▶ [Supplied entries]:

#####

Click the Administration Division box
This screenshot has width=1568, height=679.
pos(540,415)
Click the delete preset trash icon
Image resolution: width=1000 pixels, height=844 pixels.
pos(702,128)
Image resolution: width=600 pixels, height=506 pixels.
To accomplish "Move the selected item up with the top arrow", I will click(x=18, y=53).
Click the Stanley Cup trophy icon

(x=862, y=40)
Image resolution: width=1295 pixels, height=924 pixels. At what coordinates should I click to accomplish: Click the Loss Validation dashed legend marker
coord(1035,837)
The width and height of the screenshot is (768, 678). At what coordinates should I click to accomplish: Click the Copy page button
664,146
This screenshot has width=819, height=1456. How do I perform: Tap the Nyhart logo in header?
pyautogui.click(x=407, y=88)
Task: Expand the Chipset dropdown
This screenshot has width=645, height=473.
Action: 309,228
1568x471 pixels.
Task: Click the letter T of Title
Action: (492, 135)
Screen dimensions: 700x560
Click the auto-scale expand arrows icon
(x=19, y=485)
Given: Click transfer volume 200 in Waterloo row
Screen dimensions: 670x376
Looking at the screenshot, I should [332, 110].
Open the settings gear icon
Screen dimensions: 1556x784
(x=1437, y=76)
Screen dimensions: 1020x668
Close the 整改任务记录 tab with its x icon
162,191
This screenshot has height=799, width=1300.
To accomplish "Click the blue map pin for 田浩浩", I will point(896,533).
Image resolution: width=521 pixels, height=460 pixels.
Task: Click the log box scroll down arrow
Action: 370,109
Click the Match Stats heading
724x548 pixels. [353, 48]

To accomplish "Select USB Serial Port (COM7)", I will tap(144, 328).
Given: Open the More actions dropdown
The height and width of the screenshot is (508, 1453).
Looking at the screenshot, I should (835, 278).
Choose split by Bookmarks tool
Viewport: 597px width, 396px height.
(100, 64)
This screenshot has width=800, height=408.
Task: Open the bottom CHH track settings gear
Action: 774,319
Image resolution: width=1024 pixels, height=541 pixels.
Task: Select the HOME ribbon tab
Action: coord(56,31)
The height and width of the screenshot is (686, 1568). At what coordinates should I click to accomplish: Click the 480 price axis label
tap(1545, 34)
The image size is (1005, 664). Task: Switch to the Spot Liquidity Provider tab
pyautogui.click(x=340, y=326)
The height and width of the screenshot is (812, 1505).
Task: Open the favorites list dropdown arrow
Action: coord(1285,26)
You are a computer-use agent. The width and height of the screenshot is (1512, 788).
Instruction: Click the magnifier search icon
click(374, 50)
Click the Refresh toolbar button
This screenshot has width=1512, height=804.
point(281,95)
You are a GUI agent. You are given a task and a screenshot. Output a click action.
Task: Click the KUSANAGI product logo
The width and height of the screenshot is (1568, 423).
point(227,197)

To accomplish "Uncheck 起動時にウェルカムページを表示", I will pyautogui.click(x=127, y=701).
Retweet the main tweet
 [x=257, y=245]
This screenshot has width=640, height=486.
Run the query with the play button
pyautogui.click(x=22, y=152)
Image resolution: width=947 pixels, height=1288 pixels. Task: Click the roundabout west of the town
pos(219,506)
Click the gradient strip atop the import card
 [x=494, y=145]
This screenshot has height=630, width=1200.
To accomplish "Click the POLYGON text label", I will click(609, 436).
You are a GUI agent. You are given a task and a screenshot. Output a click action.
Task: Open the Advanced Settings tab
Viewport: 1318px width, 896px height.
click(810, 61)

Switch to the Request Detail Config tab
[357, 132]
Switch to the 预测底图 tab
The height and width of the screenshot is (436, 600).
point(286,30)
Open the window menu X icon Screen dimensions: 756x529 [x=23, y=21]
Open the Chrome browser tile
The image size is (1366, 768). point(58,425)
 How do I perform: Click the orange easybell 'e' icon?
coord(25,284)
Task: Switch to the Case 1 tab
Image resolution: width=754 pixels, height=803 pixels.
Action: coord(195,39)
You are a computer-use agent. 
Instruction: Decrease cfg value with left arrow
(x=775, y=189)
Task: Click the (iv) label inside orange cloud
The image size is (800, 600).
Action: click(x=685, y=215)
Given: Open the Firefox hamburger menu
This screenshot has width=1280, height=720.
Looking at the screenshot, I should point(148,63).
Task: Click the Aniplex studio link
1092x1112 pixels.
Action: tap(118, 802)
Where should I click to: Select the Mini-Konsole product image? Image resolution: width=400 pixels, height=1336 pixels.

#####

▶ [Challenge]: Reproduce the items with "Chipset" substituted by "Audio Codec", leaving all other text unchanged.

▶ [The output]:
Click the Administration Division box
This screenshot has width=1568, height=679.
pos(540,415)
Click the delete preset trash icon
Image resolution: width=1000 pixels, height=844 pixels.
pos(702,128)
Image resolution: width=600 pixels, height=506 pixels.
To accomplish "Move the selected item up with the top arrow", I will click(x=18, y=53).
Click the Stanley Cup trophy icon

(x=862, y=40)
Image resolution: width=1295 pixels, height=924 pixels. At what coordinates should I click to accomplish: Click the Loss Validation dashed legend marker
coord(1035,837)
The width and height of the screenshot is (768, 678). At what coordinates should I click to accomplish: Click the Copy page button
664,146
This screenshot has width=819, height=1456. How do I perform: Tap the Nyhart logo in header?
pyautogui.click(x=407, y=88)
Task: Expand the Audio Codec dropdown
This screenshot has width=645, height=473.
Action: 309,228
1568x471 pixels.
Task: Click the letter T of Title
Action: (492, 135)
Screen dimensions: 700x560
Click the auto-scale expand arrows icon
(x=19, y=485)
Given: Click transfer volume 200 in Waterloo row
Screen dimensions: 670x376
Looking at the screenshot, I should [332, 110].
Open the settings gear icon
Screen dimensions: 1556x784
(x=1437, y=76)
Screen dimensions: 1020x668
Close the 整改任务记录 tab with its x icon
162,191
This screenshot has height=799, width=1300.
To accomplish "Click the blue map pin for 田浩浩", I will point(896,533).
Image resolution: width=521 pixels, height=460 pixels.
Task: Click the log box scroll down arrow
Action: 370,109
Click the Match Stats heading
724x548 pixels. [353, 48]

To accomplish "Select USB Serial Port (COM7)", I will tap(144, 328).
Given: Open the More actions dropdown
The height and width of the screenshot is (508, 1453).
Looking at the screenshot, I should (835, 278).
Choose split by Bookmarks tool
Viewport: 597px width, 396px height.
(100, 64)
This screenshot has width=800, height=408.
Task: Open the bottom CHH track settings gear
Action: 774,319
Image resolution: width=1024 pixels, height=541 pixels.
Task: Select the HOME ribbon tab
Action: coord(56,31)
The height and width of the screenshot is (686, 1568). At what coordinates should I click to accomplish: Click the 480 price axis label
tap(1545, 34)
The image size is (1005, 664). Task: Switch to the Spot Liquidity Provider tab
pyautogui.click(x=340, y=326)
The height and width of the screenshot is (812, 1505).
Task: Open the favorites list dropdown arrow
Action: coord(1285,26)
You are a computer-use agent. The width and height of the screenshot is (1512, 788).
Instruction: Click the magnifier search icon
click(374, 50)
Click the Refresh toolbar button
This screenshot has width=1512, height=804.
point(281,95)
You are a GUI agent. You are given a task and a screenshot. Output a click action.
Task: Click the KUSANAGI product logo
The width and height of the screenshot is (1568, 423).
point(227,197)

To accomplish "Uncheck 起動時にウェルカムページを表示", I will pyautogui.click(x=127, y=701).
Retweet the main tweet
 [x=257, y=245]
This screenshot has width=640, height=486.
Run the query with the play button
pyautogui.click(x=22, y=152)
Image resolution: width=947 pixels, height=1288 pixels. Task: Click the roundabout west of the town
pos(219,506)
Click the gradient strip atop the import card
 [x=494, y=145]
This screenshot has height=630, width=1200.
To accomplish "Click the POLYGON text label", I will click(609, 436).
You are a GUI agent. You are given a task and a screenshot. Output a click action.
Task: Open the Advanced Settings tab
Viewport: 1318px width, 896px height.
click(810, 61)

Switch to the Request Detail Config tab
[357, 132]
Switch to the 预测底图 tab
The height and width of the screenshot is (436, 600).
point(286,30)
Open the window menu X icon Screen dimensions: 756x529 [x=23, y=21]
Open the Chrome browser tile
The image size is (1366, 768). point(58,425)
 How do I perform: Click the orange easybell 'e' icon?
coord(25,284)
Task: Switch to the Case 1 tab
Image resolution: width=754 pixels, height=803 pixels.
Action: coord(195,39)
You are a computer-use agent. 
Instruction: Decrease cfg value with left arrow
(x=775, y=189)
Task: Click the (iv) label inside orange cloud
The image size is (800, 600).
Action: click(x=685, y=215)
Given: Open the Firefox hamburger menu
This screenshot has width=1280, height=720.
Looking at the screenshot, I should point(148,63).
Task: Click the Aniplex studio link
1092x1112 pixels.
Action: tap(118, 802)
Where should I click to: Select the Mini-Konsole product image? Image resolution: width=400 pixels, height=1336 pixels.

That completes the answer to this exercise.